__REQUIRED ACTION__
Of the lines below, write out exactly those from the line with "The image size is (344, 246)." through the line with "You are a computer-use agent. Viewport: 352px", both included, and skip the rest.

━━━ DATASET

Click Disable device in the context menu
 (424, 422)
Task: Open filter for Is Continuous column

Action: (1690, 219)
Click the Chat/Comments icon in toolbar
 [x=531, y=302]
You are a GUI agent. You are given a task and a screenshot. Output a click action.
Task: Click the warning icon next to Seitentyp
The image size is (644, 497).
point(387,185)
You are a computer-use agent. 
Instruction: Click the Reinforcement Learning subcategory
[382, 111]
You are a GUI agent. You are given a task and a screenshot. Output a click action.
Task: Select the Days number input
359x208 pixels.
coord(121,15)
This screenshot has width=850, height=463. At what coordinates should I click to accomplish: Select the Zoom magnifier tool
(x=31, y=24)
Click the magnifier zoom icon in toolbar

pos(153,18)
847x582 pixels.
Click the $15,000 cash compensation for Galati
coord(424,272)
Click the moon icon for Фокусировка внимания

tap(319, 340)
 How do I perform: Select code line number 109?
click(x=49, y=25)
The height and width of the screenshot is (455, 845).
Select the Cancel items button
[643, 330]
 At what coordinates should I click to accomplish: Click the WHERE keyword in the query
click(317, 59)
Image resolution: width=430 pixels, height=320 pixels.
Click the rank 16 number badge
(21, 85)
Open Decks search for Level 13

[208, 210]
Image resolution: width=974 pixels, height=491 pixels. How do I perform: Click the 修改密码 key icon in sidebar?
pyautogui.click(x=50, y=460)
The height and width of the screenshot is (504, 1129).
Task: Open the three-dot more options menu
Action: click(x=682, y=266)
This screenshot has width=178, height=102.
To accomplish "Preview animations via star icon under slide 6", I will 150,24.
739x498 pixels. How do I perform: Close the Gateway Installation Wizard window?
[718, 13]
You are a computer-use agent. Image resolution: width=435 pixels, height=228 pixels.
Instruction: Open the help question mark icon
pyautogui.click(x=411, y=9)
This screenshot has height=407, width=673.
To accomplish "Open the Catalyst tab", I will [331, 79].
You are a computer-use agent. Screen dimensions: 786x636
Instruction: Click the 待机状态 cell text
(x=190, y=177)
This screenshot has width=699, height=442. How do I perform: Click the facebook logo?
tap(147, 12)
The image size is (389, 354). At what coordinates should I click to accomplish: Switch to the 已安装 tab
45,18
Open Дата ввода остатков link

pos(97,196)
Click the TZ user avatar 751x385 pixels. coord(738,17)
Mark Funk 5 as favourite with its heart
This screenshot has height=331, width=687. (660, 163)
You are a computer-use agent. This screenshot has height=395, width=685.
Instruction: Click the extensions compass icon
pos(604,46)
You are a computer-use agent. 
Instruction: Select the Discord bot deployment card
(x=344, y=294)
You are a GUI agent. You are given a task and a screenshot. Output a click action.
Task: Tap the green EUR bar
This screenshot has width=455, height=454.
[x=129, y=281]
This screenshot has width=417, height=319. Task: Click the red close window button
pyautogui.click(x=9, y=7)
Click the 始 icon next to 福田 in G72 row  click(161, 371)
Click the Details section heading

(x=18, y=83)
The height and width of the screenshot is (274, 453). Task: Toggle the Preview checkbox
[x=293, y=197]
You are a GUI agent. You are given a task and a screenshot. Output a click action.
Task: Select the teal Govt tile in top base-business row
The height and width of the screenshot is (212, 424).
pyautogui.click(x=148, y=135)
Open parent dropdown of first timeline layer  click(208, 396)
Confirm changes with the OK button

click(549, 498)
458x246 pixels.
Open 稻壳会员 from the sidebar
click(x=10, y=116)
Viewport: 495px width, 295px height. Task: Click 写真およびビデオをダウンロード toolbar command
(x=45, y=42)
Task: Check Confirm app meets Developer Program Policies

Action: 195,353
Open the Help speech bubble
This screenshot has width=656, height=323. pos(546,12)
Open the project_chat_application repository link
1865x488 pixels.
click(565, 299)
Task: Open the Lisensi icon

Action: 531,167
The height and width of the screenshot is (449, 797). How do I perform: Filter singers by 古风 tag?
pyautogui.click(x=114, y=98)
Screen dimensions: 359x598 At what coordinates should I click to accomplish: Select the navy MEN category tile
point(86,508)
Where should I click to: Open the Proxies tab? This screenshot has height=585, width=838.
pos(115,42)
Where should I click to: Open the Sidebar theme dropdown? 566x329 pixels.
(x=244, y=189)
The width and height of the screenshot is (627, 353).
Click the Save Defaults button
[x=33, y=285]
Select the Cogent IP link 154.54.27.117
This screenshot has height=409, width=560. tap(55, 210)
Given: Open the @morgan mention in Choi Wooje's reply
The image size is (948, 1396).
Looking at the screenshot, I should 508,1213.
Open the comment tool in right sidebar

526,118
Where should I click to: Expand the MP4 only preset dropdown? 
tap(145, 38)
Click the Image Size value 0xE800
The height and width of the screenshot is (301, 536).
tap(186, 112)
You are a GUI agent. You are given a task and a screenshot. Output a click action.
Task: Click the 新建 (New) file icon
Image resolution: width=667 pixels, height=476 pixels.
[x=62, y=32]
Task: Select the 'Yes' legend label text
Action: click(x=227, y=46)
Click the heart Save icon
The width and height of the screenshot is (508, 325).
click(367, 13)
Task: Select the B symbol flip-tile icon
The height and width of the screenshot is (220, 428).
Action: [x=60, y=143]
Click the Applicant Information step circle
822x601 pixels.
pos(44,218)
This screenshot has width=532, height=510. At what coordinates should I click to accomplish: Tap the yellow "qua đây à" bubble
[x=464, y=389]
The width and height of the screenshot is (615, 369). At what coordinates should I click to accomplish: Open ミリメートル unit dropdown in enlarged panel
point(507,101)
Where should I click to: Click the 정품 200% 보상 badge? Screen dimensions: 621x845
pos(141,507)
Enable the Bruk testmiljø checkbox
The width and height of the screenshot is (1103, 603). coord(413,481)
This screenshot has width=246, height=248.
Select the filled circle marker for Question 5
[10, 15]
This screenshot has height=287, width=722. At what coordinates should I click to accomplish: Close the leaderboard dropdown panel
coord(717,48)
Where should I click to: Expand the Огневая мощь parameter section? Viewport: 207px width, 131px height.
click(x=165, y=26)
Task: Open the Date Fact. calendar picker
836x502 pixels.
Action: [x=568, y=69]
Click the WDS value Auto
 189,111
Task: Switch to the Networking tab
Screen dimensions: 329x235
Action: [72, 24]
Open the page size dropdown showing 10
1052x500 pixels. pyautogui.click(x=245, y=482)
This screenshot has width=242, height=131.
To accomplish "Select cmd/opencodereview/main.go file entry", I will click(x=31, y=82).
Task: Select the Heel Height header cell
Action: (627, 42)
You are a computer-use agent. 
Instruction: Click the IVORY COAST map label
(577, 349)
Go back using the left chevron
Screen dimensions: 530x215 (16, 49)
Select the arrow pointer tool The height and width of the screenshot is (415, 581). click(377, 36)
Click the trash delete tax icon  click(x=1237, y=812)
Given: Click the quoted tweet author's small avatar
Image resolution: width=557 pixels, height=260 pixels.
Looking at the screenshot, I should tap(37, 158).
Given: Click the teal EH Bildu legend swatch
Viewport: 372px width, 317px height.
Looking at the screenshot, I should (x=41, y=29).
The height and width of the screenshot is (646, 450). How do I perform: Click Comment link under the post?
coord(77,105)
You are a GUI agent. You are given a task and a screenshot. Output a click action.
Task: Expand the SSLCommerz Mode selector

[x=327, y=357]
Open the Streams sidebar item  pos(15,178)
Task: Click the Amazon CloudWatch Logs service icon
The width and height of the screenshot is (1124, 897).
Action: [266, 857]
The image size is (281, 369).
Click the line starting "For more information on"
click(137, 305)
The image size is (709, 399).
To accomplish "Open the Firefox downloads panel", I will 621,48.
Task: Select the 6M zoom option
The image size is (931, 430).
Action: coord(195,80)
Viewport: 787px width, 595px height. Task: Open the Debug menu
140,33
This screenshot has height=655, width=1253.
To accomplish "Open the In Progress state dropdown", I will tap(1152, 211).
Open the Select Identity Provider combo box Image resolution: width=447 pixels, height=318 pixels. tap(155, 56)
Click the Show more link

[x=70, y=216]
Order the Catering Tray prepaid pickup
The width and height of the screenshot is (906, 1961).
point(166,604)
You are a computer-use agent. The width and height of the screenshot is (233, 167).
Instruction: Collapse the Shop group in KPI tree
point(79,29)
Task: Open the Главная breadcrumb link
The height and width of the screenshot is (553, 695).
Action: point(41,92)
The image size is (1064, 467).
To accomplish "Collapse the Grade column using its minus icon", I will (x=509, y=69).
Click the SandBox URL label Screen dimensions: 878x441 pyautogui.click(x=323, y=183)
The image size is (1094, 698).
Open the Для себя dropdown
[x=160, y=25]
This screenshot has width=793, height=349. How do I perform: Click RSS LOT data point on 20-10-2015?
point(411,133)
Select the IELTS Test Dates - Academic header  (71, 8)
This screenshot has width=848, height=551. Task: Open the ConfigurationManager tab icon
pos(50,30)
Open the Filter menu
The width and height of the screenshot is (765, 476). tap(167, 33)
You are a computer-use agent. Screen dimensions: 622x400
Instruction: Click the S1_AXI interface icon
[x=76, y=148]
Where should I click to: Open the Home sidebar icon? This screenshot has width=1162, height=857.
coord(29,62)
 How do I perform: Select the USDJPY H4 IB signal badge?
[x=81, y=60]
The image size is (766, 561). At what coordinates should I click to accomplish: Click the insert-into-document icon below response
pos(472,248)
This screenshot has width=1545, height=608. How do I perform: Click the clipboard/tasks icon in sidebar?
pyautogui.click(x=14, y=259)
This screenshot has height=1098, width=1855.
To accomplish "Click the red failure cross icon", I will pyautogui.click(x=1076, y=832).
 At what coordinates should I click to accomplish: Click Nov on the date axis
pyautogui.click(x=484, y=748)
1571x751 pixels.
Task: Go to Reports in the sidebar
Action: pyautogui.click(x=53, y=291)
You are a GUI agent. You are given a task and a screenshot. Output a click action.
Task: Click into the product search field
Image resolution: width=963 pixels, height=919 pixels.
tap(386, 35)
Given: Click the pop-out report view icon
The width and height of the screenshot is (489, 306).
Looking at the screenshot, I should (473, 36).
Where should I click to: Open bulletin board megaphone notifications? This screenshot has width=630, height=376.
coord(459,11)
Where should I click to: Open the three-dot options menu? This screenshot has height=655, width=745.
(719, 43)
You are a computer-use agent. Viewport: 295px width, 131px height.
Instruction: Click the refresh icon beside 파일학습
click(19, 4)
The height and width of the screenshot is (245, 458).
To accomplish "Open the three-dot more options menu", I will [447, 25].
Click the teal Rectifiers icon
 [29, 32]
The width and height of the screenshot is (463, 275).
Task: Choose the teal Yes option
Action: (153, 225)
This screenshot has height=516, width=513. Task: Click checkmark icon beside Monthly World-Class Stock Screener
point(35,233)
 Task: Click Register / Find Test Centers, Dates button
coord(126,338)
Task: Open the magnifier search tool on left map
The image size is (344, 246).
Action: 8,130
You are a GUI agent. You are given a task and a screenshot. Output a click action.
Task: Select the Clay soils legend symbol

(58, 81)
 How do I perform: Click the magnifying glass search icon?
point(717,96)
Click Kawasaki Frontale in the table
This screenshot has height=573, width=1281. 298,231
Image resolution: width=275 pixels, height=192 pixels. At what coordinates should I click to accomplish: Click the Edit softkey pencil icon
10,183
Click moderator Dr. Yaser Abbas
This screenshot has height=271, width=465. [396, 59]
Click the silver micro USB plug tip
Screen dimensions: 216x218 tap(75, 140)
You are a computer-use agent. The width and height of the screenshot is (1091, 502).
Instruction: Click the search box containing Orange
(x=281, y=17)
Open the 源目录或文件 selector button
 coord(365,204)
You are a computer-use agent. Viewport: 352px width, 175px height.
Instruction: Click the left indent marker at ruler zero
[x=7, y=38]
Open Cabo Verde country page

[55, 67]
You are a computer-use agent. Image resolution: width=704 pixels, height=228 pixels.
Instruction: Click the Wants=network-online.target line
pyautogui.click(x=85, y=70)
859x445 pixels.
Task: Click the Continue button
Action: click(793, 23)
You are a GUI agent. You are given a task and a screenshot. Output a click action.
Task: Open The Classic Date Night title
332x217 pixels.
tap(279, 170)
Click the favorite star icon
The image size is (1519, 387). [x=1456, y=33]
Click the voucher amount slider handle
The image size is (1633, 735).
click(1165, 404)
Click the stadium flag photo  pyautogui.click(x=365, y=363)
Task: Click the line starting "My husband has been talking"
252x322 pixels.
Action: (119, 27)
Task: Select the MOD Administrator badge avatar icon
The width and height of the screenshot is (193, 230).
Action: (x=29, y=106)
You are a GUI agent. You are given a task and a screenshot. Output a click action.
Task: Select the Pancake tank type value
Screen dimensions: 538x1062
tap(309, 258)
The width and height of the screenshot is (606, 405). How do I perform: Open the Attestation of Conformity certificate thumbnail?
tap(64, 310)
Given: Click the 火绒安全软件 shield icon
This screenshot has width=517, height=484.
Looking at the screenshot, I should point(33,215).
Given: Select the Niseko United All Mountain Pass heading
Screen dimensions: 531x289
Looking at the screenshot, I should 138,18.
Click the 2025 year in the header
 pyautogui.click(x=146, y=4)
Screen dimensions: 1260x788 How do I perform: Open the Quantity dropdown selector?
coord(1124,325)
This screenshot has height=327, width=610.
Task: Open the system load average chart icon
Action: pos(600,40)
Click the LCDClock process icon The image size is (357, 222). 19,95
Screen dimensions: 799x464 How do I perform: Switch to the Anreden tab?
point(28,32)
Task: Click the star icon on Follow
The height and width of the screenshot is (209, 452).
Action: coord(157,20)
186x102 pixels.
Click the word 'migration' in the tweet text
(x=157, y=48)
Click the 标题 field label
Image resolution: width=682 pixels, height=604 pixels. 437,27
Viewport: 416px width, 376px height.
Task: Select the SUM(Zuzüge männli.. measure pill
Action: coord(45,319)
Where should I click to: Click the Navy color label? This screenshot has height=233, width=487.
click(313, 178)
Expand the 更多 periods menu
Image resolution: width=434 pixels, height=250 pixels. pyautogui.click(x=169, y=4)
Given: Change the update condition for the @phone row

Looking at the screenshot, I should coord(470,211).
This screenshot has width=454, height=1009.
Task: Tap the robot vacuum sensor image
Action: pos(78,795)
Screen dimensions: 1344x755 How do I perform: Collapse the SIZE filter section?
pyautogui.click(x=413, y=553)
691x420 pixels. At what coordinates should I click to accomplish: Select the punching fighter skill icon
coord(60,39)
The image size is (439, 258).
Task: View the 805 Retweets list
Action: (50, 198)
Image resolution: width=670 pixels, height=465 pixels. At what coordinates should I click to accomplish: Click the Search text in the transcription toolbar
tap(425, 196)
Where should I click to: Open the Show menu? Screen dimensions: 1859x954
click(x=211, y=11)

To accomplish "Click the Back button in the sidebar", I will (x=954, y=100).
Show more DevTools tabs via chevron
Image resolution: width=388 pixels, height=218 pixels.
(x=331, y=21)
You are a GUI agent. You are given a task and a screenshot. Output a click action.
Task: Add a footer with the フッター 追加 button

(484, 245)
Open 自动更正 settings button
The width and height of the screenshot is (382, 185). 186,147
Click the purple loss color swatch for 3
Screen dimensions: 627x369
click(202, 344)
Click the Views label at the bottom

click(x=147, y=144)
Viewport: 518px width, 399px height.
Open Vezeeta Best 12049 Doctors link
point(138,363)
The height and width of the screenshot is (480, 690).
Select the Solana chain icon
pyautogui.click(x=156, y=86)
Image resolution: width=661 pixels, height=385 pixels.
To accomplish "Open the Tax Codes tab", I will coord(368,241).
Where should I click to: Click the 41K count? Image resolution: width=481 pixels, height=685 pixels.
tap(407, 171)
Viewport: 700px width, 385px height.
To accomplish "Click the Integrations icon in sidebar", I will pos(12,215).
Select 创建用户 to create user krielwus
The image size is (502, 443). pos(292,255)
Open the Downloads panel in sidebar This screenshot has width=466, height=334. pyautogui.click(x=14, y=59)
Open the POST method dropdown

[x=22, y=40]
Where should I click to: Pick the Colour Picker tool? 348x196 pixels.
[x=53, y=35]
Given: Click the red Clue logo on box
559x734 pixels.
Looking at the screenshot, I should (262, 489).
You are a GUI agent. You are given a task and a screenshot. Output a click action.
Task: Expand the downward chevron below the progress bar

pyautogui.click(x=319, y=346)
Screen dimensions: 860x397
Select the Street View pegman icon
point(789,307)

━━━━━━

__EXERCISE RESULT__
The image size is (344, 246).
Action: 8,130
You are a GUI agent. You are given a task and a screenshot. Output a click action.
Task: Select the Clay soils legend symbol

(58, 81)
 How do I perform: Click the magnifying glass search icon?
point(717,96)
Click Kawasaki Frontale in the table
This screenshot has height=573, width=1281. 298,231
Image resolution: width=275 pixels, height=192 pixels. At what coordinates should I click to accomplish: Click the Edit softkey pencil icon
10,183
Click moderator Dr. Yaser Abbas
This screenshot has height=271, width=465. [396, 59]
Click the silver micro USB plug tip
Screen dimensions: 216x218 tap(75, 140)
You are a computer-use agent. The width and height of the screenshot is (1091, 502).
Instruction: Click the search box containing Orange
(x=281, y=17)
Open the 源目录或文件 selector button
 coord(365,204)
You are a computer-use agent. Viewport: 352px width, 175px height.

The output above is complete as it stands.